'Waste market'
There’s cash in trash, as a popular slogan says. But really, there’s now a formal “waste market” where they trade discarded plastic bags and other used plastic packages and containers of various consumer products for cash, or in kind — like a kilo of rice.
From the many polystyrene products that we use everyday, food packaging products such as Styrofoam and plastic bags are the most controversial. For rabid pro-environment advocates, the use of these particular plastic packages should be banned and replaced with more environment-friendly materials like paper bags.
But don’t these bags and packages made of paper come from trees as basic raw material? So how can the use of paper bags be more environment-friendly? And yet, the use of plastic bags (or plastic packages) is painted as detrimental to the environment.
These plastic bags, containers and packages made of plastic that would otherwise be trashed could, in fact, be sold for recycling into other commercial products. This is the message the local plastic industry wants to put across, especially to rabidly pro-environment advocates pushing for a ban on the use of plastic bags and wrappers.
This is obviously to counter misinformation being fed to the public mind about how plastic bags and other plastic containers and packages only end up in dumpsites, clog waterways, and thus, harm the environment. Such wrong perception — deliberately or not — is what the Philippine Plastic Industry Association (PPIA) now trying to correct through active education and information campaign.
In a dialogue with Philippine STAR editors, PPIA president Peter Quintana disclosed their group has been advocating an intensified recovery and recycling policy for these plastic bags, packages and container products as required in our country’s law on the proper disposal of waste and garbage. This is in accordance with Republic Act (RA) 9003, or the Ecological Solid Waste Management Act of 2000. RA 9003 spells out clear provisions on the collection and segregation as well as recycling of household garbage and industrial wastes.
These plastic packages produced by the PPIA members have been receiving bad press as an environmental hazard because oftentimes, these end up in creeks and other waterways. It has been blamed for the major floods in Metro Manila caused by the most recent super storms “Ondoy” and “Pedring.”
The PPIA insists plastic bags are not the culprit, but people’s improper waste disposal behavior. The original sin is people’s behavior. Therein lies the solution as well, Quintana pointed out.

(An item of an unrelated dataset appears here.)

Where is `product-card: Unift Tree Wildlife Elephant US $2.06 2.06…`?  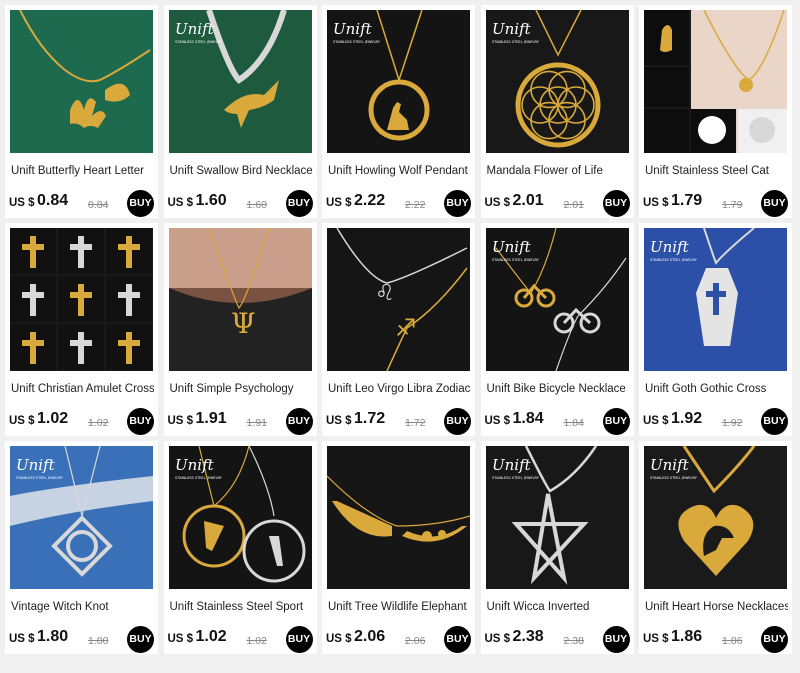 product-card: Unift Tree Wildlife Elephant US $2.06 2.06… is located at coordinates (398, 548).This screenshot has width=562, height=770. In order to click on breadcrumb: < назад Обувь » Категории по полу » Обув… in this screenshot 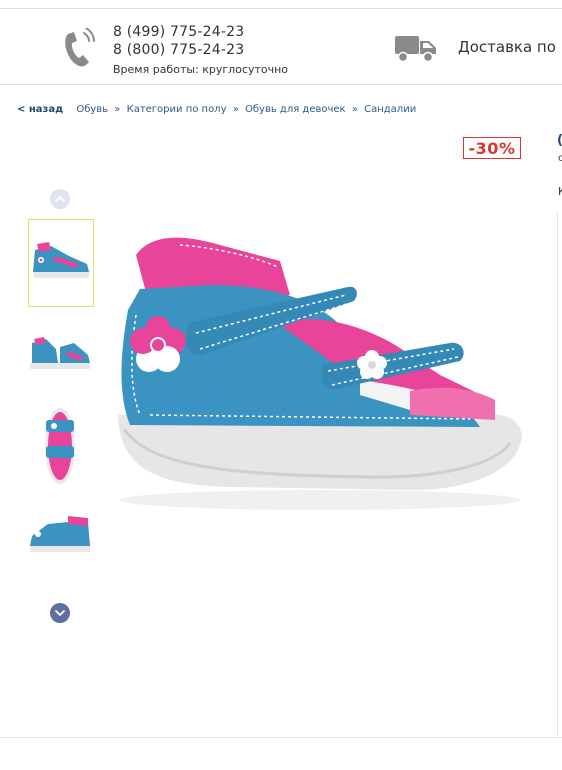, I will do `click(216, 110)`.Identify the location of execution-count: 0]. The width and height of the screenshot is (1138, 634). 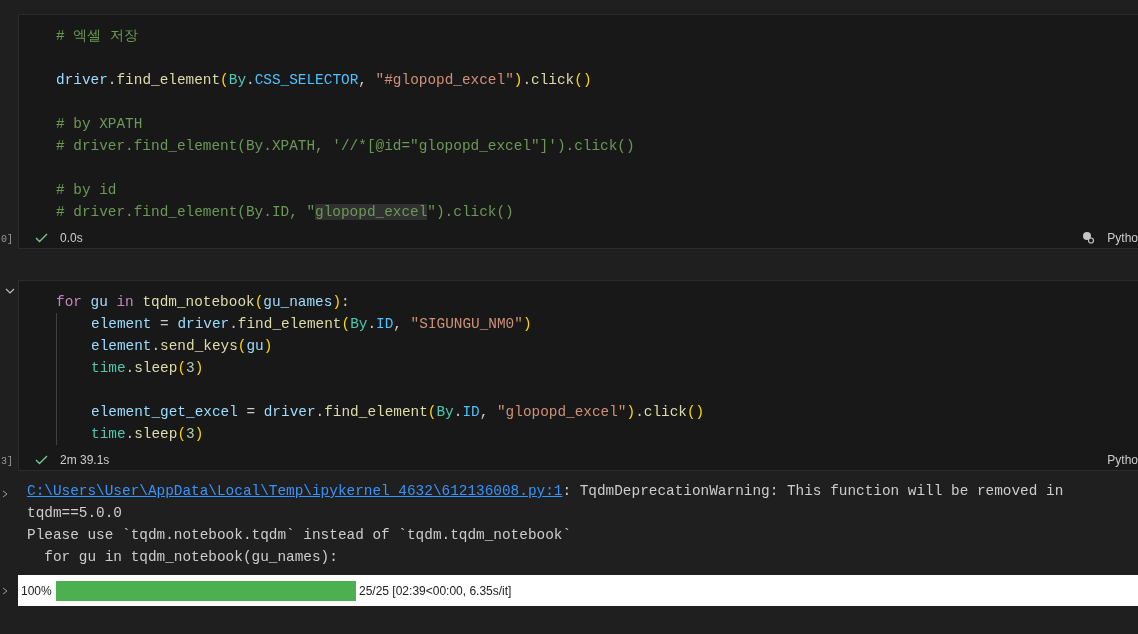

Part of the PPIA’s advocacy, he cited, is to influence people’s waste disposal habits. It believes its campaign to collect or recover plastic from consumers for recycling is a good way to start a new habit that it hopes will eventually become ingrained.
By organizing and supporting regular waste market fairs or recycler’s bazaars, they hope to foster a recycling habit within the community, which offers a new income stream for housewives and other members of the household.
It is encouraging the public to turn in used plastic products for recycling. These include plastic grocery bags (preferably clean), PET bottles or those used for water and beverages, shampoo containers and other discards.
The recovery activity is known in different names by different groups; there’s cash for scrap, trash to crafts, trash to cash. But it carries the same message — do not throw away waste but exchange it for cash or goods.
The PPIA and the Ayala malls have an ongoing plastic bag recovery program. Plastic that is collected is made into bags and other craft by the Invisible Sisters, a social enterprise project supported by the Ayala Foundation. The industry has also involved SM outlets in the plastic recovery programs. The SM chain of malls holds every month in their respective outlets such trading of used plastics.
Yesterday, the PPIA met with the representatives from Ortigas to organize the 3rd Cash for Scrap fair (A Recycler’s Bazaar) scheduled this June at the Greenhills shopping center in San Juan City.
Likewise, the group has been coordinating with officials of local government units (LGUs) in undertaking organized collection of plastic wastes from households and commercial centers and transform them into “waste markets” as livelihood and enterprise projects for people in their communities.
Unknown to many, the PPIA is also currently working with non-government organizations (NGOs), Catholic church leaders, big mall owners and youth groups to implement an active education and information campaign on plastics recovery program.
On a smaller scale, as it is just in its initial stage, the group is also working with the Archdiocese of Manila on a plastic exchange program involving communities in Manila, San Juan, and Quezon City. They are also working with local officials in other areas like Dagupan in Pangasinan.
All this time recycling of garbage is nothing new. At home and in school, we try to stash these plastic packages for future use, if not collected for recycling. Now there is a growing market for plastic bags and other plastic-made products considered by others as “waste” but could be a veritable source of livelihood for the enterprising.
As I gathered, these waste markets in Metro Manila buy “por kilo” these plastic bags, Styrofoam, plastic bottles for soft drinks, plastic containers of shampoo and other products sold in plastic packages. Prices range from P3 up to P15 per kilo. You get a good price if these plastic bags and other containers and packages are dry and clean.
Now I know why my yaya diligently collects all these plastic bags and other plastic containers at home.
This emerging waste market in Metro Manila and a few cities around the country are catching on even among the higher income bracket. Quintana noted some of these well-off people drive their SUVs to the waste market to also trade in their recyclables.
Seriously, a waste market for plastics could yet stir up the underground economy.